About half of the 15 representative isolates that we tested, including two of the seven Halomonas species, were able to release ¹⁴CO₂ from labeled phenanthrene or chrysene, or both. Those that did not produce ¹⁴CO₂ could be partially degrading the PAH, perhaps enough to grow on, but not enough to release the ¹⁴C from the few labeled sites in each PAH. It seems clear that the nonirradiated, spiked sediments contained several kinds of PAH-degrading marine bacteria able to respond fairly rapidly to PAH addition.

However, this response just days after addition of five different PAHs models only a very recent introduction of PAHs into sediments in the field. While there is ongoing input of PAHs into sediments at various levels and rates, many sites contain sediments that have been contaminated by PAHs for months to years, during which time weathering and sequestration may alter the contaminants, their relationship to sediment constituents, and their availability to microbes. Thus, experimental sediments containing known amounts of PAHs must be aged in the absence of PAH-degrading bacteria (3, 20). We were able to accomplish this with the irradiated ONR-1 and four of the successfully irradiated ONR-2 mesocosms even though the heterotrophs able to grow in air and endospore formers eventually reappeared. The former population usually recovered first, and the endospore formers reappeared later, probably because their detection depended on endospore formation. These populations probably arose from survivors, most likely endospores, that were able to grow on the DOC present in the sediment or on carbon released from cells lysed by the gamma radiation. The absence of PAH-degrading bacteria, none of which are endospore formers, was supported by the apparent inhibition of PAH disappearance in the mesocosms. The small decreases in extractable levels of the heavier PAHs observed can be ascribed to aging of the PAHs and their sequestration onto organic or inorganic components of the sediments, with a concomitant decrease in extractability (3).
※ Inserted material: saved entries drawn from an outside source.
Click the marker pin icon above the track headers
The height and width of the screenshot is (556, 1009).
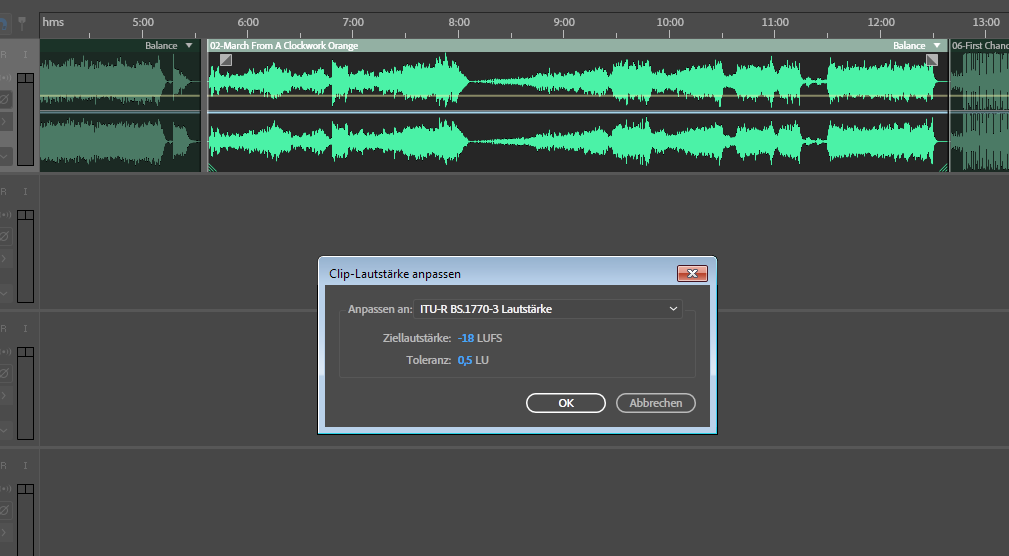[x=22, y=21]
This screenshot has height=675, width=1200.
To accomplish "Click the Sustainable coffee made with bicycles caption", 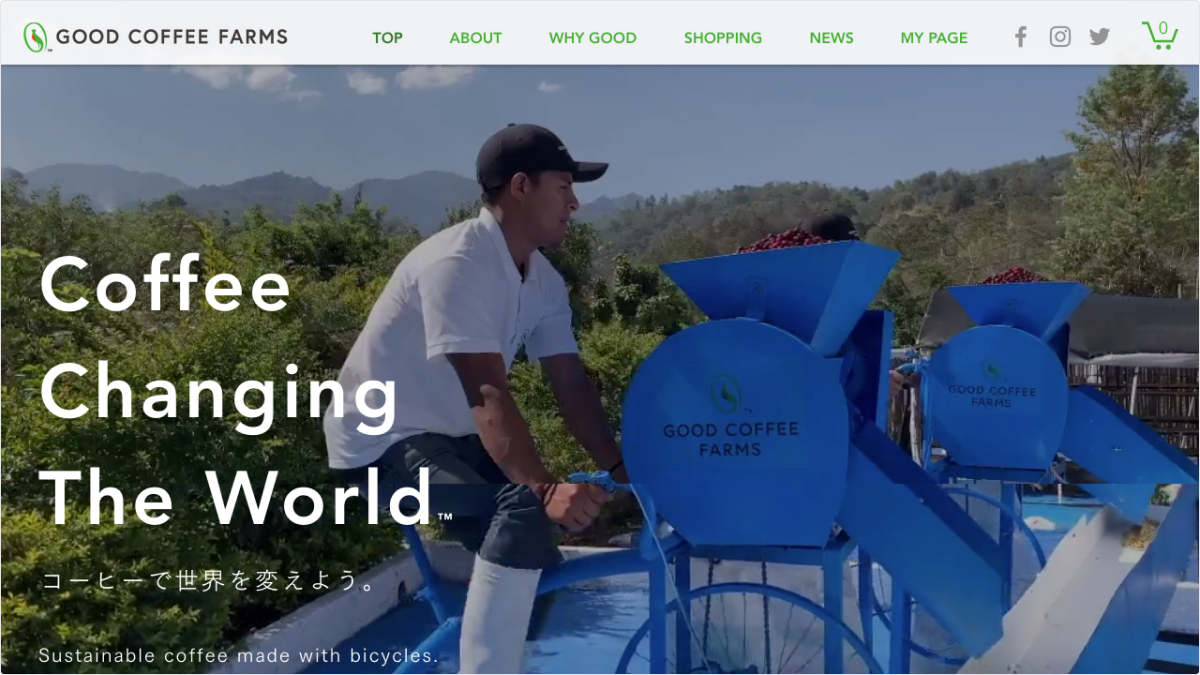I will (238, 656).
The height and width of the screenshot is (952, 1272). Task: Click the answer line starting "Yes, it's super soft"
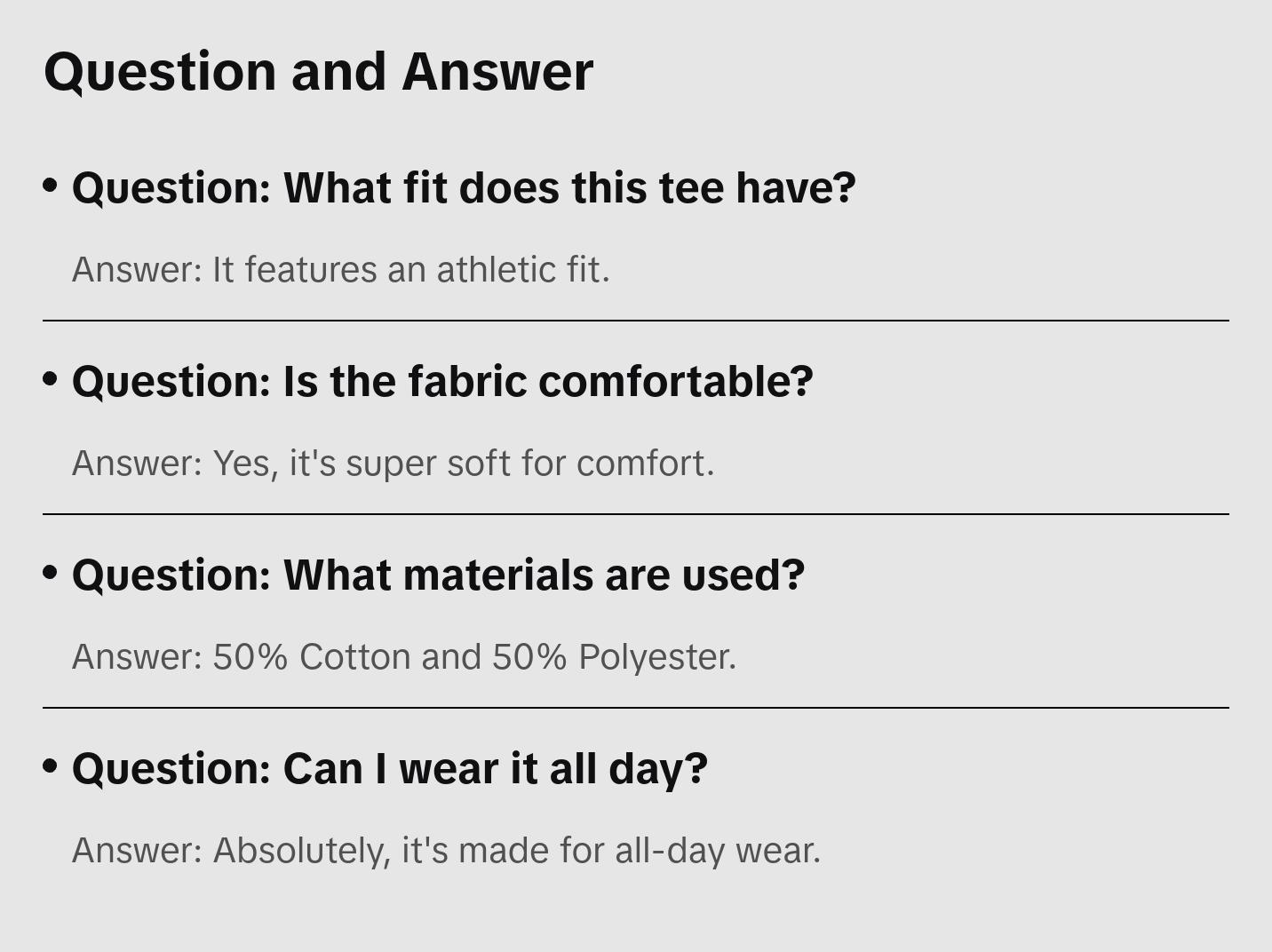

In conclusion, the present work suggests that gamma irradiation can be used to prepare marine sediments free of indigenous PAH-degrading bacteria for the construction of a model system to study PAH interactions and later biodegradation in marine sediments. Such a system should use clean sediment divided after homogenization into several 1-liter or smaller mesocosms. After irradiation at 5 megarads, each mesocosm should be spiked with the sterile sand-PAH mixture and tumbled for several days to homogenize the spike. The mesocosms would then be incubated for several months to allow the spike to age into the sediments. During this time, it would be prudent to enumerate several different bacterial populations to evaluate the uniformity of the radiation exposure and to ensure that the PAH-degrading bacteria do not reappear. The mesocosms could then be reirradiated at 5 megarads to kill off any fungi that might have grown (Lin et al., Abstr. 99th Gen. Meet. Am. Soc. Microbiol.) and reinoculated with any microbial population or isolate of interest. Degradation of the aged PAHs could then be studied by monitoring both the levels of extractable PAHs and the populations of PAH degraders. To monitor PAH degradation more accurately, one radiolabeled PAH should be added per mesocosm so that the fate of the labeled compound can be traced and its mineralization, transformation, and sequestering monitored. Such model sediments will make it possible to analyze the different variables involved in biodegradation in a more controlled system that mimics the dynamics of field biodegradation. This model would advance our knowledge of the processes involved in and important to biodegradation in situ. Furthermore, the same model sediments can be used to study other fate and bioavailability issues as well as the bacteria involved and the genetic processes required in situ. We could then begin to make predictions about PAH-contaminated sites which could be used to create bioremediation protocols that would more rapidly and effectively reduce PAH contamination of these sites, predict availability of residues, and close mass balances. This is eventually the goal of all sediment management research.